» **Exercise**
Go to the line containing "Open the 'Todas as datas' date dropdown" below; retype it and all following lines exactly, and leave out the pictures.

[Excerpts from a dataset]
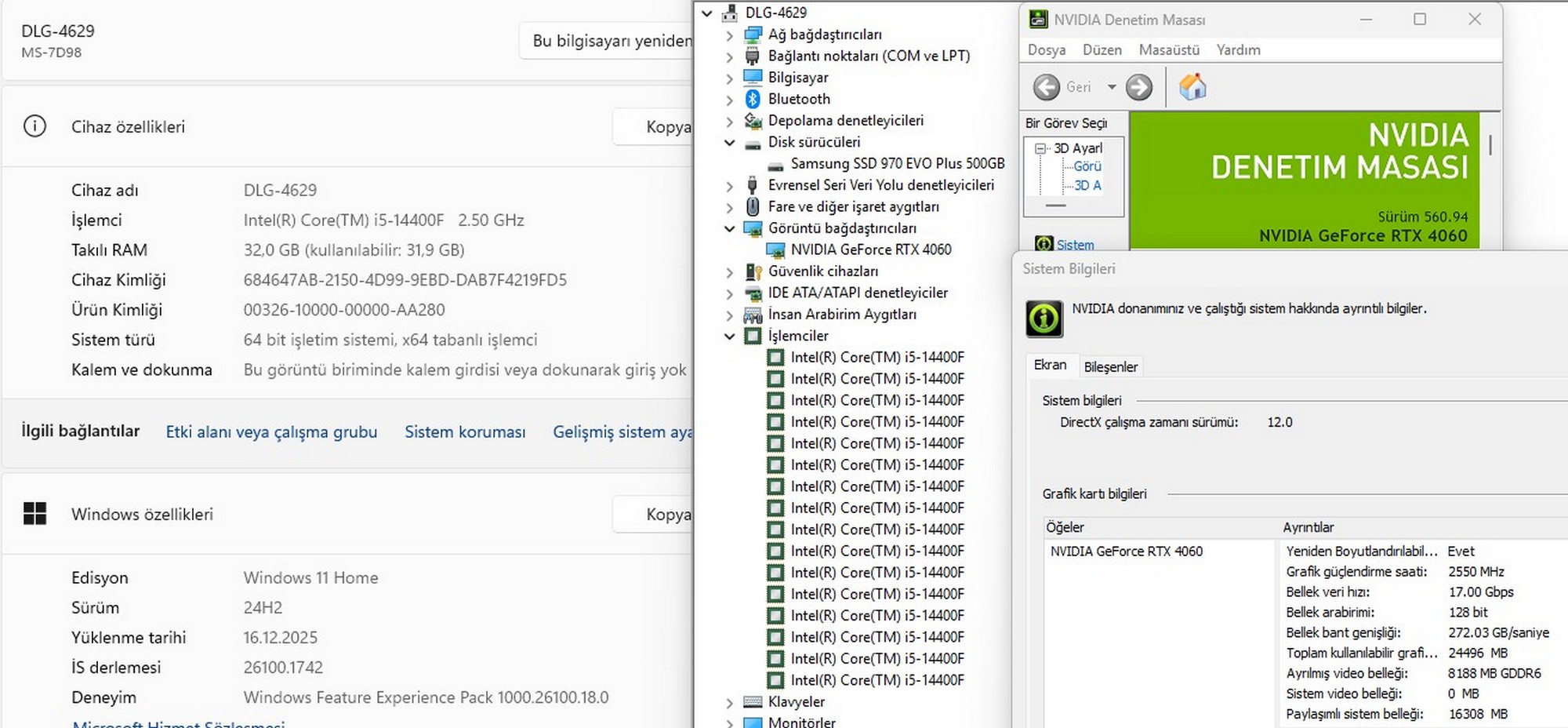Expand the Ağ bağdaştırıcıları node

tap(729, 35)
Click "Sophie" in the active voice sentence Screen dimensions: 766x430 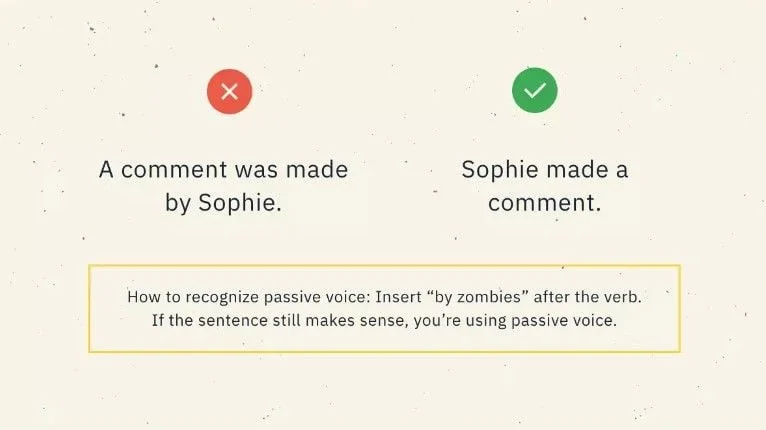coord(495,169)
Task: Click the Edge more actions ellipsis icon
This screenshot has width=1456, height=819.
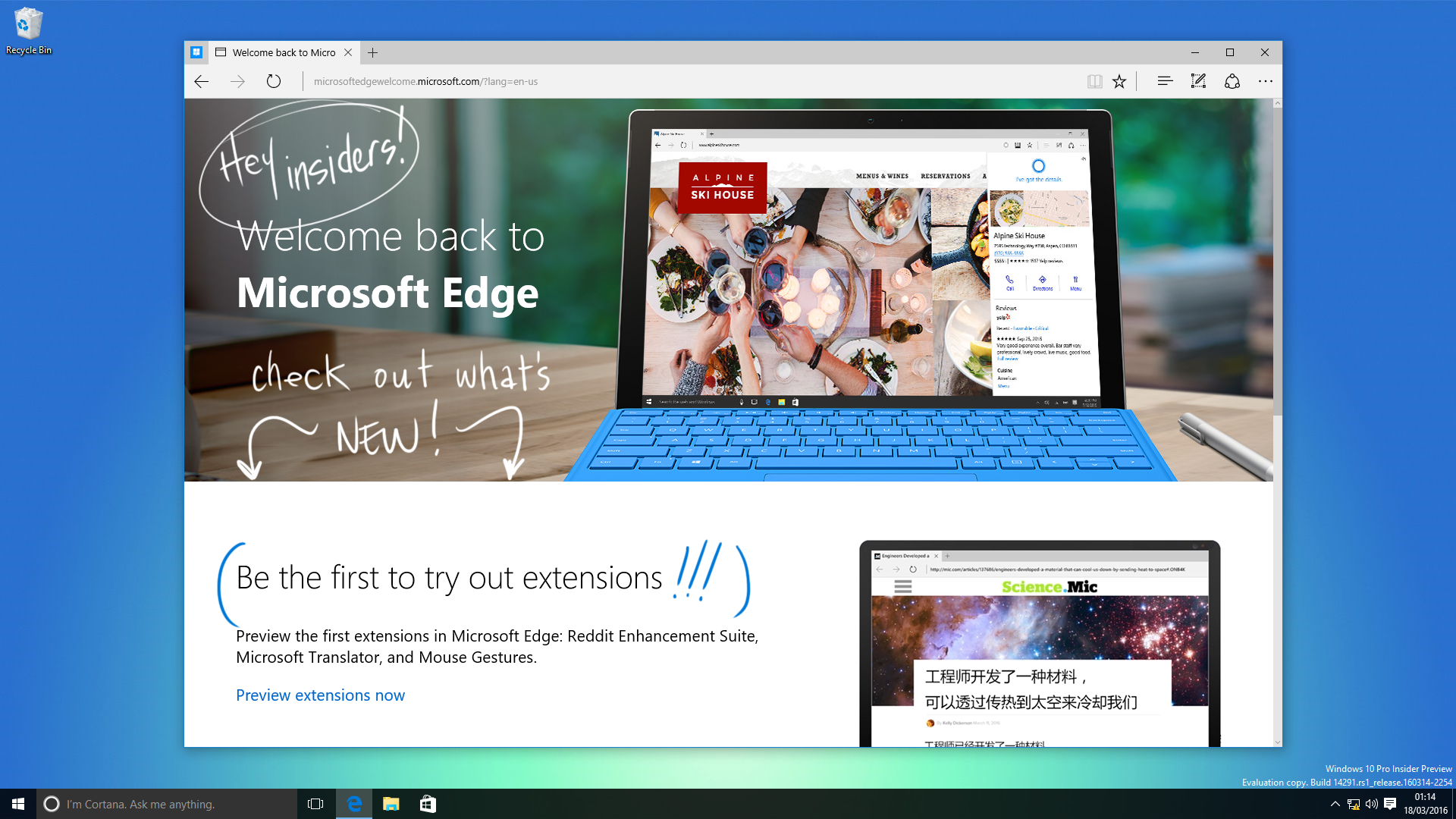Action: click(1265, 81)
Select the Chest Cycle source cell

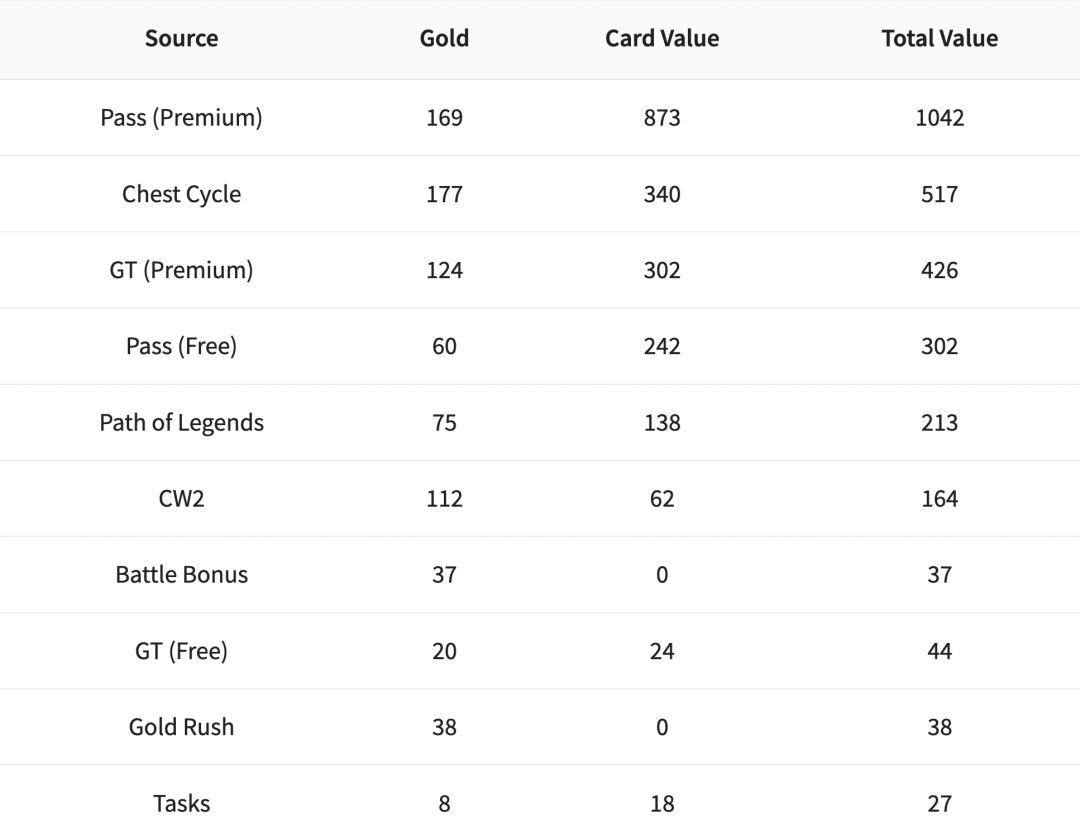coord(181,194)
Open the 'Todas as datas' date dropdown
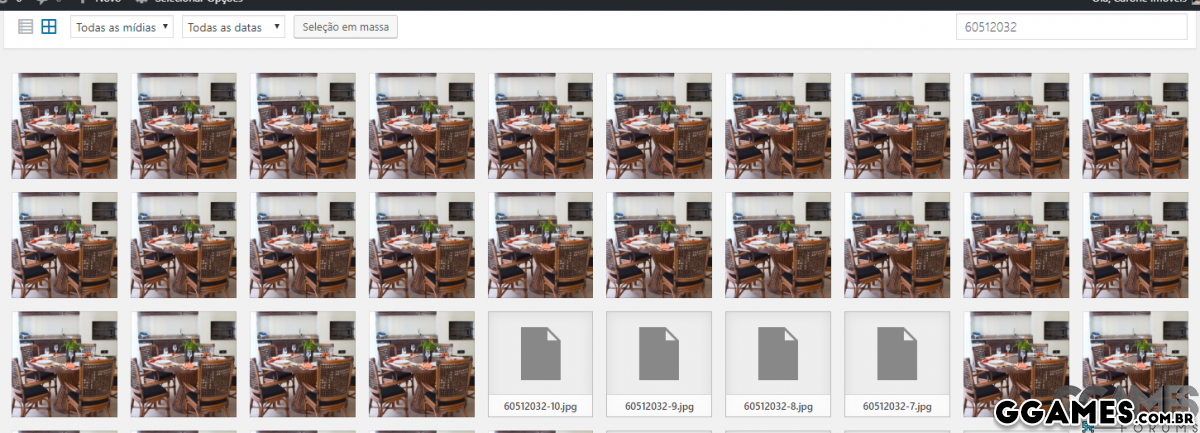Viewport: 1200px width, 433px height. pyautogui.click(x=233, y=28)
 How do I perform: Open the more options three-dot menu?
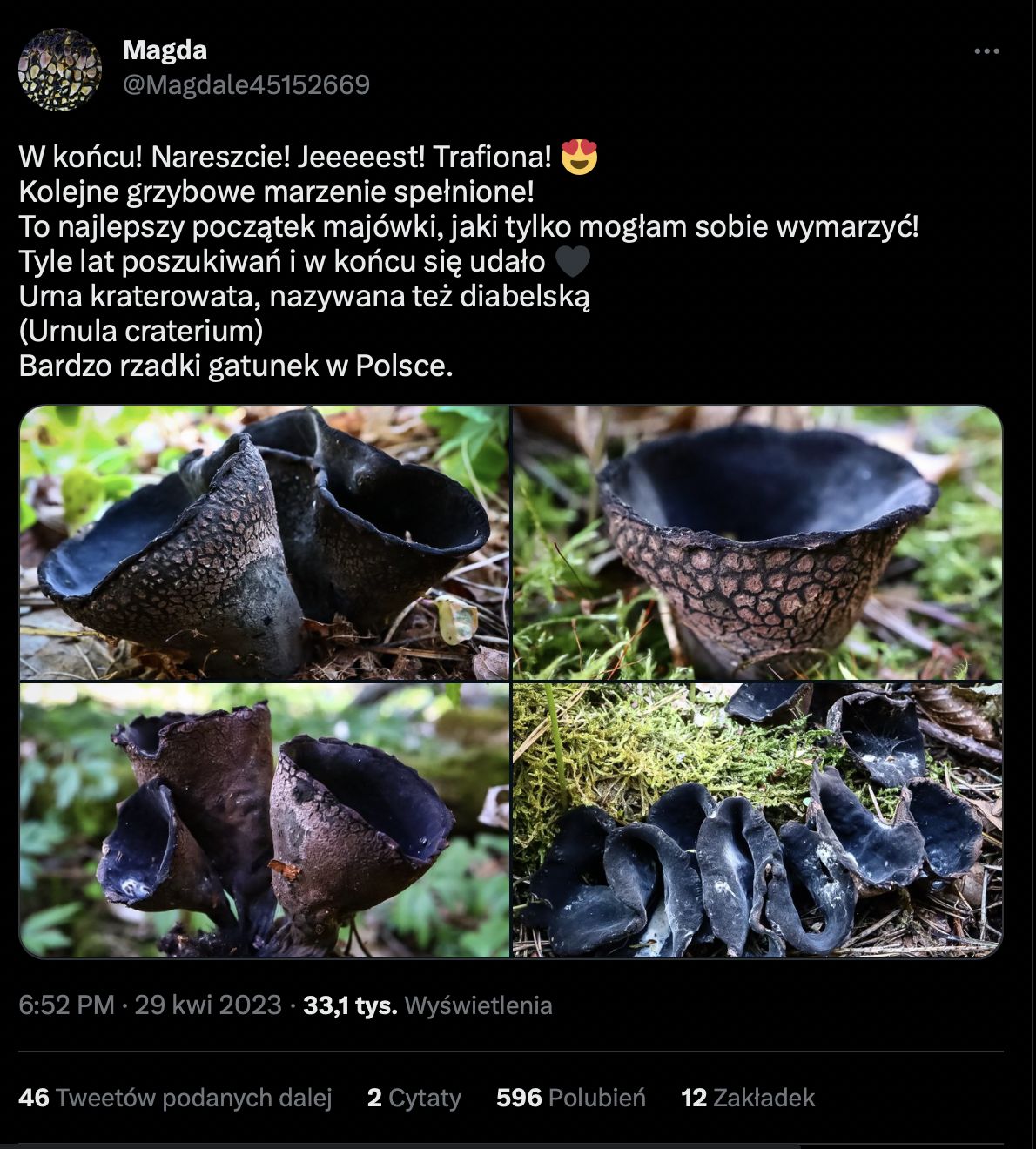[986, 51]
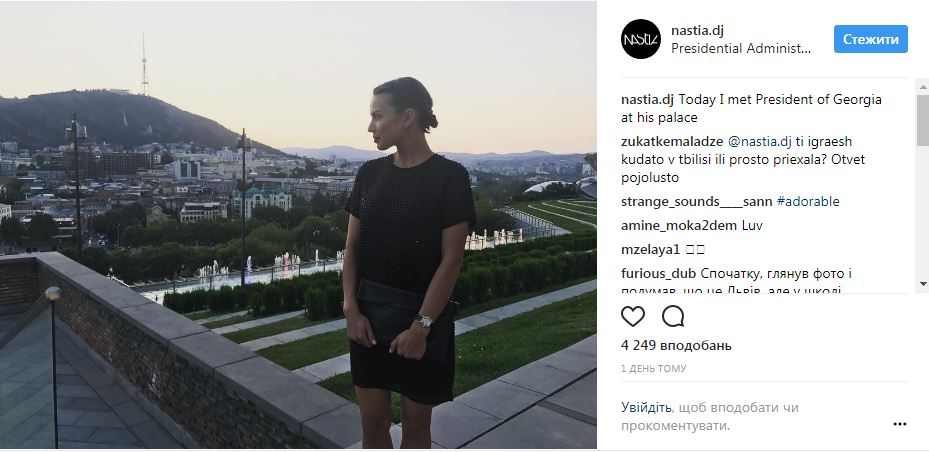View the 4 249 вподобань likes list
Viewport: 929px width, 452px height.
click(676, 345)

» **Reply to the exercise**
Open the 'Todas as datas' date dropdown
Viewport: 1200px width, 433px height. pyautogui.click(x=233, y=28)
 How do I perform: Open the more options three-dot menu?
[986, 51]
View the 4 249 вподобань likes list
Viewport: 929px width, 452px height.
click(676, 345)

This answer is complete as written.